(Source material Opens)
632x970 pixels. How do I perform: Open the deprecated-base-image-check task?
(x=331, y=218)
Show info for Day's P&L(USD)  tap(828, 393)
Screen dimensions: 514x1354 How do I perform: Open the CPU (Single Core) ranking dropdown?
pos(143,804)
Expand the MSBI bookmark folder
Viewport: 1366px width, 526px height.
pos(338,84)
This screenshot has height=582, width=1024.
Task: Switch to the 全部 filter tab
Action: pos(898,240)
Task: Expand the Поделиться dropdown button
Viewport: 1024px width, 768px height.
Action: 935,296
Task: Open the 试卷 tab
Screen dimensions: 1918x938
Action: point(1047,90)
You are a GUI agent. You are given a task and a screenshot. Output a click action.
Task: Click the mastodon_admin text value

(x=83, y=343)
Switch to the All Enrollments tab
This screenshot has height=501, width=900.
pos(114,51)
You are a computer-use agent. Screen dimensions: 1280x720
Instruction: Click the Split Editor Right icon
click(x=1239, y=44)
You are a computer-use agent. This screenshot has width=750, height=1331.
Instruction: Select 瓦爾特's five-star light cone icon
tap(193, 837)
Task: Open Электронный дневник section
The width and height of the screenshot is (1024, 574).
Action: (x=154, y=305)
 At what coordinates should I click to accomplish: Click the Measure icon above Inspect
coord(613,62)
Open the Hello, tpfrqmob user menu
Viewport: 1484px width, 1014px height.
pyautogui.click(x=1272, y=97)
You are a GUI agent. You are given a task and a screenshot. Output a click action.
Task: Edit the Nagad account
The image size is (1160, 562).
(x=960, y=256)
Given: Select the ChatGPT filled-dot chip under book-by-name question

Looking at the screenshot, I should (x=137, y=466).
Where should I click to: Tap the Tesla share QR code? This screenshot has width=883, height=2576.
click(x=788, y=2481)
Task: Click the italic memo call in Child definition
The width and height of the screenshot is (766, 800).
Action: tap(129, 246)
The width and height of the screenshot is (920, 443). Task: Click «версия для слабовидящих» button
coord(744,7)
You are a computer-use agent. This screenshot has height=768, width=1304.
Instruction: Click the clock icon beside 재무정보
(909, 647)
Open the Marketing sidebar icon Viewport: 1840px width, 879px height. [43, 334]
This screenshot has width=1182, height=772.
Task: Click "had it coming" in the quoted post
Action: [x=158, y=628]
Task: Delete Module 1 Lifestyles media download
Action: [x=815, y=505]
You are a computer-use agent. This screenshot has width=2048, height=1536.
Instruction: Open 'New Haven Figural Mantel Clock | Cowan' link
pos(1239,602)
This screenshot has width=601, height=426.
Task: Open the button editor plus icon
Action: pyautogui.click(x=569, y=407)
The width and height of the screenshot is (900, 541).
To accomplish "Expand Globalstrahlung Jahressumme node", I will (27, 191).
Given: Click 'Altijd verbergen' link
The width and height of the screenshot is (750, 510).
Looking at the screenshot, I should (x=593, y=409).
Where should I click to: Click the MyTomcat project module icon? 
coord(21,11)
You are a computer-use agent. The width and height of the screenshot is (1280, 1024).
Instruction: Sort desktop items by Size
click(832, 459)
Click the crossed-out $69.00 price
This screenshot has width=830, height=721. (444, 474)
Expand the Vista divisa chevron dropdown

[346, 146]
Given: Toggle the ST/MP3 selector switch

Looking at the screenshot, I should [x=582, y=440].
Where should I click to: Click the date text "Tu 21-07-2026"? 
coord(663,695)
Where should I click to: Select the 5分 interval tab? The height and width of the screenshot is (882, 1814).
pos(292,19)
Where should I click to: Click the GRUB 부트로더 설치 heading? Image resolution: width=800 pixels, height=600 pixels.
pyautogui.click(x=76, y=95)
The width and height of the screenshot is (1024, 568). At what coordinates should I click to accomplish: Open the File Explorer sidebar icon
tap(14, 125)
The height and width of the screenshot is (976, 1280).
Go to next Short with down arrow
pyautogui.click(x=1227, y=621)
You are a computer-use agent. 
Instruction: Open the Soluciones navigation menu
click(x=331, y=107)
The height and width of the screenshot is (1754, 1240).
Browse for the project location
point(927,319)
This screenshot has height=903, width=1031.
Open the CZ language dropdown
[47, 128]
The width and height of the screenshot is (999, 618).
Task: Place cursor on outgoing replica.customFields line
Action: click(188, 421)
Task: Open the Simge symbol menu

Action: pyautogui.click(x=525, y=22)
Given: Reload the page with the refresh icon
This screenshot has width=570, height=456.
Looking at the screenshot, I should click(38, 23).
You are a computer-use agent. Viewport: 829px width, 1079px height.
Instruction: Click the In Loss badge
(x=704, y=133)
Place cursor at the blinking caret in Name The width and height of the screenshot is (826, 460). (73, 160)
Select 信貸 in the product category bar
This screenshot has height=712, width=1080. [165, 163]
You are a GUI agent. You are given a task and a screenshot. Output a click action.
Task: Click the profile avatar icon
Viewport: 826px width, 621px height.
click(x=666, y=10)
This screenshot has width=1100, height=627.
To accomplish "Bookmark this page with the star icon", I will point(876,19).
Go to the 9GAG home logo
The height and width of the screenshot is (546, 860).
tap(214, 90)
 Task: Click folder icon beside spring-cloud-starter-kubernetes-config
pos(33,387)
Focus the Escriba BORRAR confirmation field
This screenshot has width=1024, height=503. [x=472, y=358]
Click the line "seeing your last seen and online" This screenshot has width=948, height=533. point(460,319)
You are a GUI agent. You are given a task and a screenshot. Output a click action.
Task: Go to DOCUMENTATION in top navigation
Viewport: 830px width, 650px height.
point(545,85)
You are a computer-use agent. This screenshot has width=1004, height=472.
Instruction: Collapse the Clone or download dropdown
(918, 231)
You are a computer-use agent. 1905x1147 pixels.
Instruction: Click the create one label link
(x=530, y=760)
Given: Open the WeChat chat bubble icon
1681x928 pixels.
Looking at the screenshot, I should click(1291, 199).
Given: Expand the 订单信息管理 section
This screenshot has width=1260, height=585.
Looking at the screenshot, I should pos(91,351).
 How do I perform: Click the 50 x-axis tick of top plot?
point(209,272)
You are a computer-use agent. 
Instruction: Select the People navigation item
(Source material Closes)
◆ Task to carry out
In the lines above, find each one with "section" and list it.

◆ Reply to the task
Task: Open Электронный дневник section
Given: Expand the 订单信息管理 section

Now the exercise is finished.